I am applying for a job at the CSM library. My job, if I get it, would only involve working for an hour each day, but it would do me some good having to be in the library each day. Not only will I be surrounded by all the pretty books, but it would provide me with some structure in an otherwise unstructured school environment. It would force me to go to school every day, which would in turn help me focus on working on my projects a lot more. And it would give me a little spending cash to help at the end of the month when I am super broke. So, let's hope I get a job!
Speaking of unstructured learning, I am writing to you from home right now, and it's Friday morning. See, I should be at school. Well, no I shouldn't, because today's tutorial would have been a waste of my time. I have more important projects to spend my time on.

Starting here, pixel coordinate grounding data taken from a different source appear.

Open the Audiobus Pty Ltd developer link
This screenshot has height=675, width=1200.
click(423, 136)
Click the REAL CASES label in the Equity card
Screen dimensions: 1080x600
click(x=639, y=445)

This week has been a series of tutorials on basic sewing. So basic in fact I could have taught the classes, and I am not by any means a talented seamstress. I have been incredibly bored these past few days. So instead of sewing a basic cuff on a basic sleeve all day long, I am working on my fashion show project.

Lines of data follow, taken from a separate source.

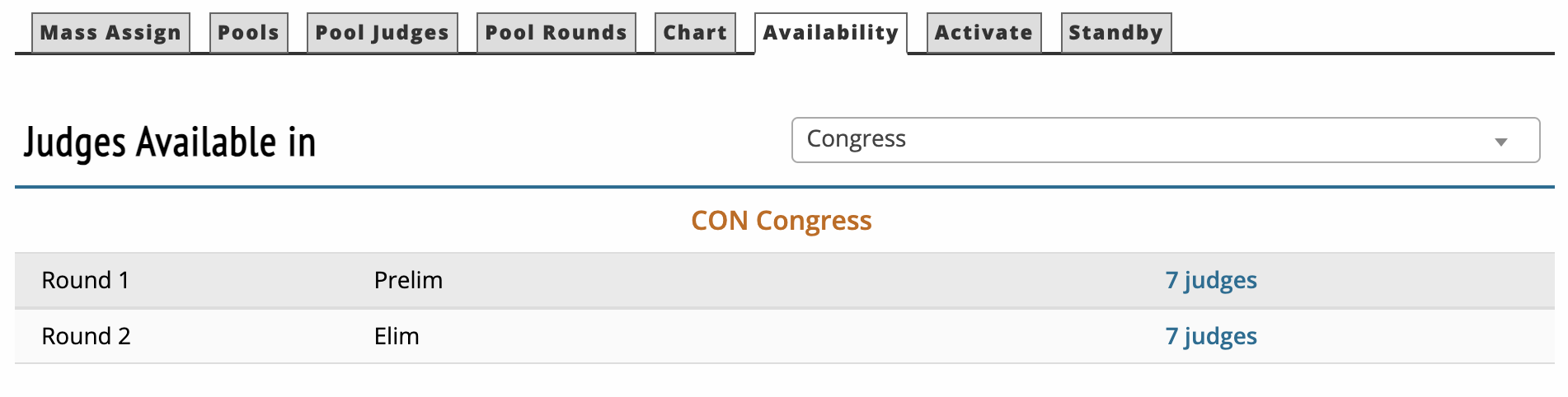This screenshot has width=1568, height=397.
Task: Click the Prelim round type cell
Action: pos(408,281)
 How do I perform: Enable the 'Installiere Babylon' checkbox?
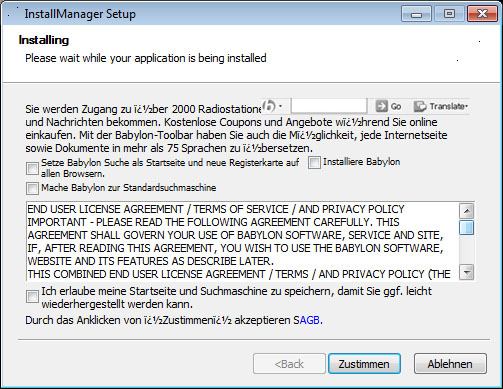coord(314,163)
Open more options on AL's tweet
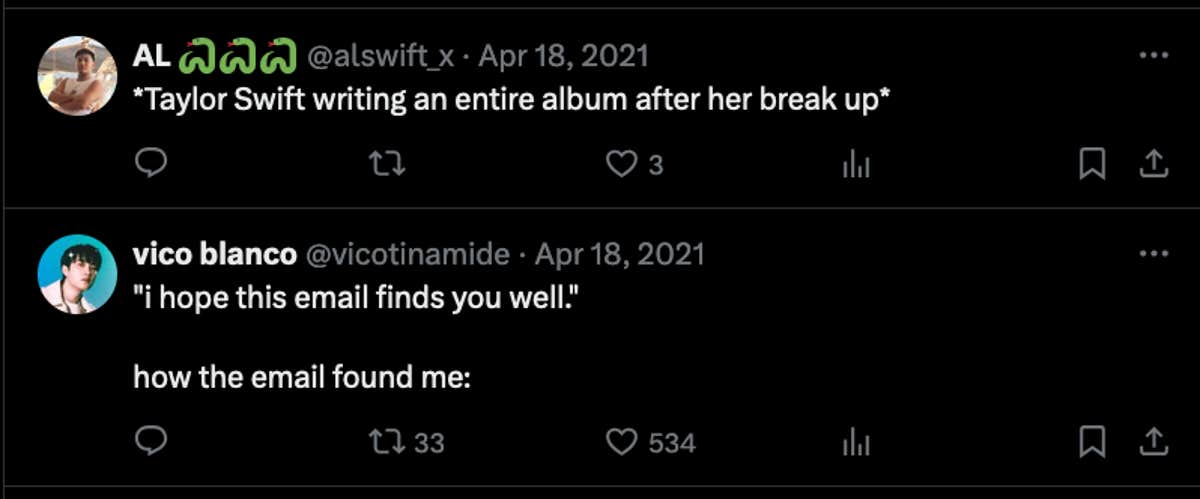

I plan to hit my favorite coffee shop up Brick Lane and spend a few hours trying to focus all my energy into 100+ rough sketches of clothing ideas, one of which will end up being brought to life and shown in two small runway shows in four weeks.

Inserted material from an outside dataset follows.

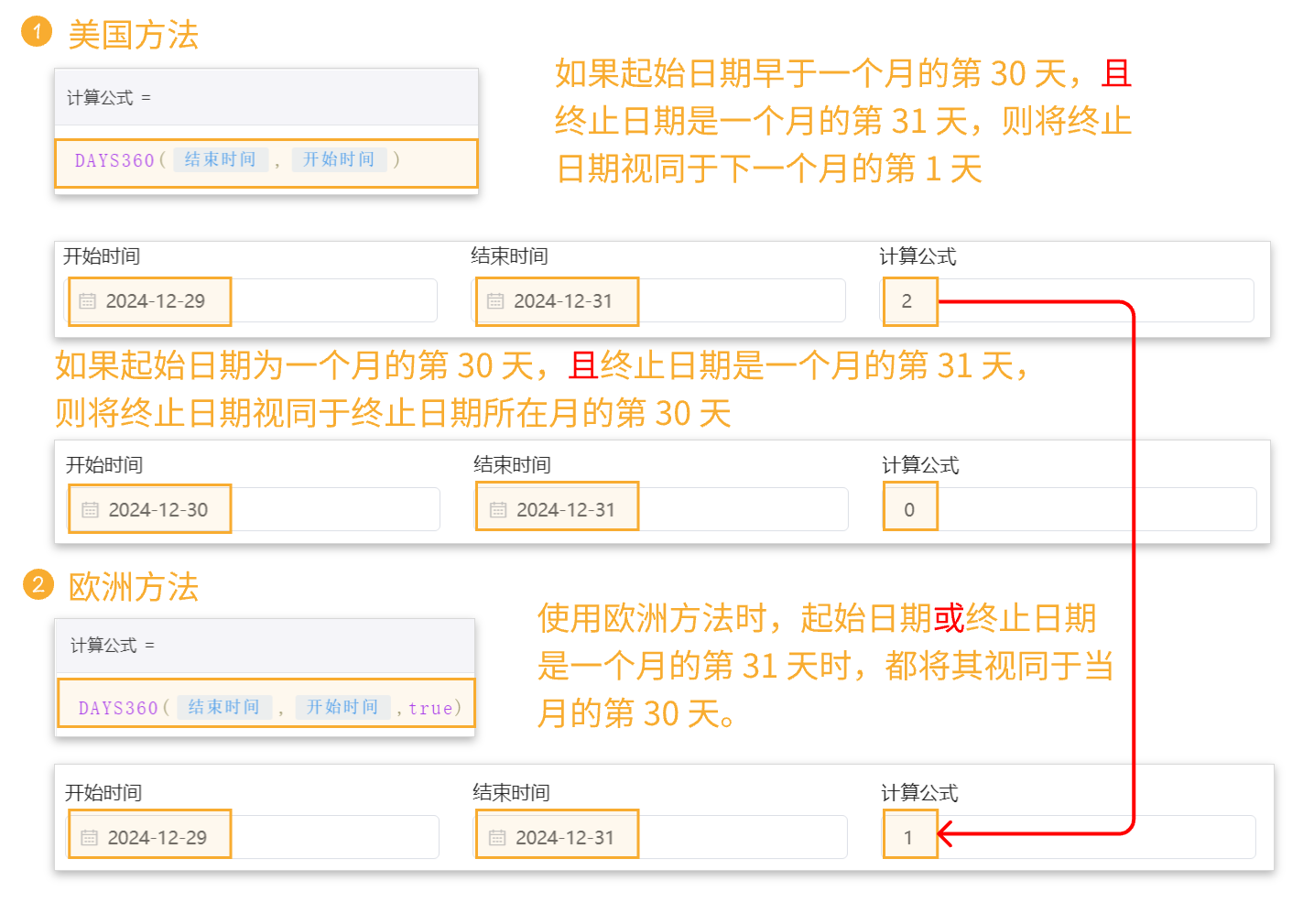The image size is (1314, 924).
Task: Click calendar icon in 欧洲方法 开始时间 field
Action: (89, 838)
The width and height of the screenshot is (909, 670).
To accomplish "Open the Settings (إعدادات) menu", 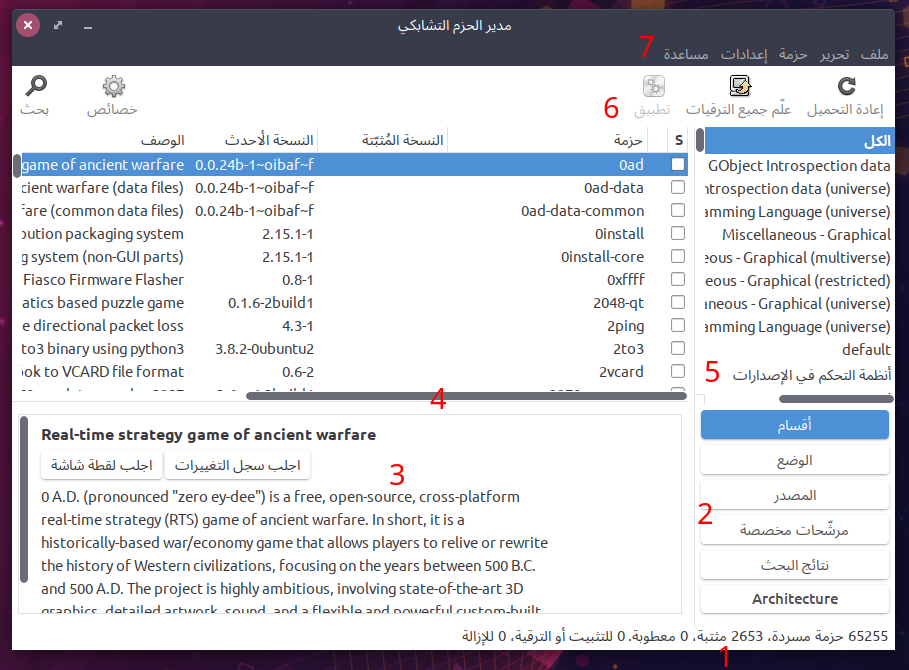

Coming from a school where you had less than a week to make each garment, the idea of having four weeks to work on a single outfit is THRILLING. I have to make something amazing this time. Not only do I have to recover from a failing grade on my last project, but I need to show people that I am not The American Girl That Sucks At Fashion School. No, fuck other people- I need to show MYSELF that I am not that girl. I feel like that girl a lot these days.
I was e-catching up with a very dear friend of mine from San Francisco yesterday, and I mentioned that I failed my first project. He congratulated me. He said, "I wish our last school had failed me more. I turned in total shit sometimes, and they still passed me because they were afraid of giving real criticism. You used to bitch about the lack of honest grading all the time, remember?" I do remember. One of my biggest complaints about my last school was the lack of constructive criticism. What I turned in was always above average (because our average was so low) and so I almost never got any sort of feedback about how to improve my work.
In fact I have found in the past week that failing my last project has been freeing in ways I could never have anticipated. I am not a model student here, I am not a shining example of anything. I tried, and I failed. Suddenly I am not in a guilt-ridden panic about skipping sewing class. Suddenly I am not terrified of disappointing my teachers. Suddenly I find that school is no longer about grades and doing well by any traditional standards. School is now about Me, and What I Get From It.
Many of the major fashion designers to come out of CSM (Alexander McQueen, Galliano, Stella McCartney, Zac Posen, Gareth Pugh, Hussein Chalayan, etc) have stated in interviews that they didn't receive high marks at school. I've heard that some of the tutors downright despised their work. Yet these are innovative designers at the top of their field.
It's funny that a failing grade should grant me an entirely new perspective on school and my role as a student. School is no longer about getting impressive marks from my tutors or trying to be a shining golden student at the top of my class. I now see that my tutors are there to inform me, to assist me in making the things I see in my head come to life. I am not beholden to them or their opinions of me or my work. I am the one in control. This is my education, and it is their job to facilitate my learning. If they don't like my aesthetic, so what? I'm not here to please anyone but myself. So anyone who doesn't like it can go to hell.